One of the main topics of conversation at Tuesday’s school board meeting centered around the safety of Monroe County students. According to Superintendent Mark Porter, “We are not starting from point zero, we are always working toward increasing efforts to provide safe schools for our students.”
Pat Lefere, the district’s director of Operations and Planning, said Porter’s statement is the biggest take away from the meeting. “The past 4 to 5 years, we have been updating safety procedures and security in schools,” he said. “This isn’t something new.”
Those include active shooter trainings held by FBI agents and school level drills, infrastructure improvements like single point entry, securing doors and gates, and fence repairs, and updating and repairing camera security systems.
Monroe County Sheriff Office spokesperson Adam Linhardt said the law enforcement agency is not in charge of scheduling or conducting active school shooter drills in the Keys, although it does participate. However, all new recruits do go through active school shooter training at the academy.
“But there is proposed legislation that would change that,” Linhardt said. “There is a plan to call for mandated, quarterly drills at schools throughout Florida that would be documented, approved and reviewed by local law enforcement. If that happens, our office would be much more proactive.”
The district also brought on a career law enforcement officer Jason Brown this week. “He will be assessing every school in the district to see where we need more improvements,” said Lefere.
Parents Catherine Dunn and Allison Sayer of Marathon addressed the board with their personal concerns about the lack of a School Resource Officer (SRO) on duty at Stanley Switlik Elementary School in Marathon. Poinciana and Gerald Adams also do not have an officer which serve only elementary students. In the Keys, SROs are on duty at traditional combined elementary and middle schools, and all high schools.
“Each time I drop my children off, I say a prayer and there is a knot in my stomach,” said Dunn, a mother of four. “We have to do something. We need you to make the school as safe as we can.”
Sayer and Dunn said they have heard from other parents and offered the following suggestions to make the school safer: acquiring a metal detector, an armed security officer, and an onsite social worker to help those in need before they become young adults. The other budget issue is the cost of an in-school SRO in Monroe County: an estimated $50,000, shared between the district and police jurisdiction, either Key West Police Department or Monroe County Sherriff’s Office.
Key Largo School teacher Shannon Hickery spoke against the idea of arming teachers. “We are trained to take care of our kids and our response,” she said. “The day that I have to go to a school knowing that my colleagues are armed, I will be done teaching. I don’t want to teach at a prison and our students don’t want to go to school in one either.”

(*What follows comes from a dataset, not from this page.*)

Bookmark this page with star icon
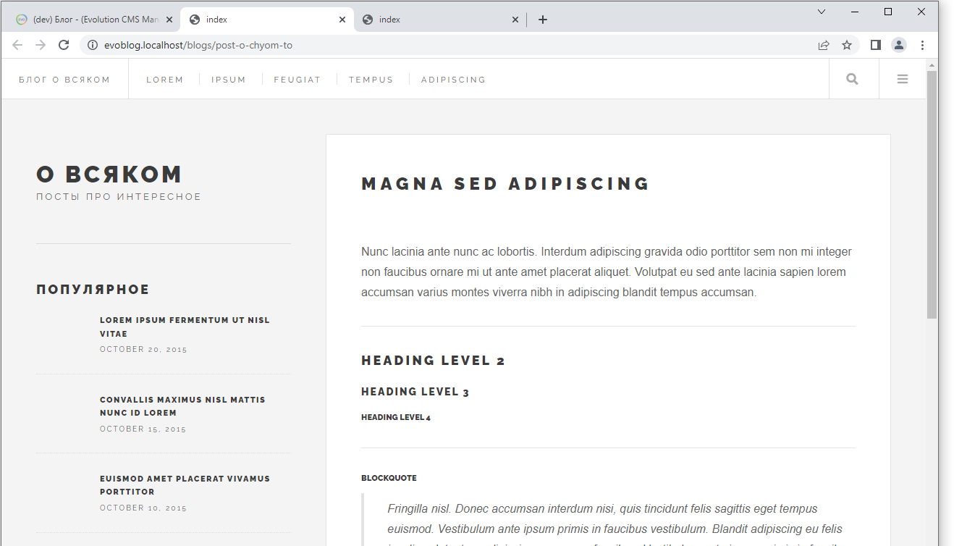954x546 pixels. [x=846, y=45]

School board member John Dick said that won’t happen. “That is off the table.”
School board member Ron Martin, said, “There is never a day that went by that I didn’t worry about this happening,” as a retired educator. “I am hell-bent to get something done. This is more than drills; we have to get back to the root of the evil, and that’s the gun.”
School board member Mindy Conn, who was personally affected by the shooting at Marjory Stoneman Douglas – her friend’s daughter was killed – said alternative education students should be moved off-campus. “We have been discussing this way too long, and it needs to be addressed immediately,” she said.

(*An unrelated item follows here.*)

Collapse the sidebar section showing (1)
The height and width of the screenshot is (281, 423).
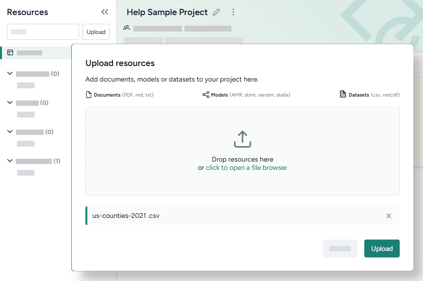click(x=10, y=161)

Board chair Bobby Highsmith suggested putting together a task force. He also said the U.S. Ranger Dive Team stationed in Key West has offered to teach emergency first aid to teachers and staff. He also brought up the lockout and door safety. “We need to do everything in our realm to keep our schools as safe as they can be,” he said.
All doors in new buildings are designed to open into the hallway to meet fire code. This means students would not be able to blockade themselves in a room to hide if there was an active shooter. “These were fire-related rules made long before we worried about bad guys in our schools,” Lafere said. “We have infrastructure money we can use to make investments in door jams or other locks in the event of a crisis, if the board approves,” he said.
After the meeting, the board met in closed session to discuss further measures in private for security reasons at the request of board member Andy Griffiths.
Mental Health at Monroe County Schools
On Feb. 22, Monroe County School District officials met with KWPD, MCSO, FBI, the State Attorney’s office, and mental health providers to talk about three major issues: weapons access, school hardening and security, and student mental health. “The earlier we intervene the better,” said Porter. “Stopping someone at the school-house doors is the last step.”
Parent and school board candidate Sue Woltanski offered information from the National Association of School Psychologists, suggesting that the district is short when it comes to ratio of counselors, psychologists and case workers assigned to the 8,000 students in the district.
Porter said the district is the connector to help identify those who need help and try to get them the help. “Undoubtedly, something needs to be done for mental health services for students,” he said.
On Feb. 23, Monroe County School District officials released a statement detailing recent incidents at Keys schools. Six separate schools — Marathon Middle/High School, Coral Shores High School, Key West Collegiate Academy, Horace O’Bryant School, Plantation School and Key Largo School — dealt with events ranging from online threats and verbal threats relating to guns, as well as talking inappropriately about school shootings. In the past 10 days, every Keys high school has staged a peaceful remembrance of the victims of the Parkland shooting victims.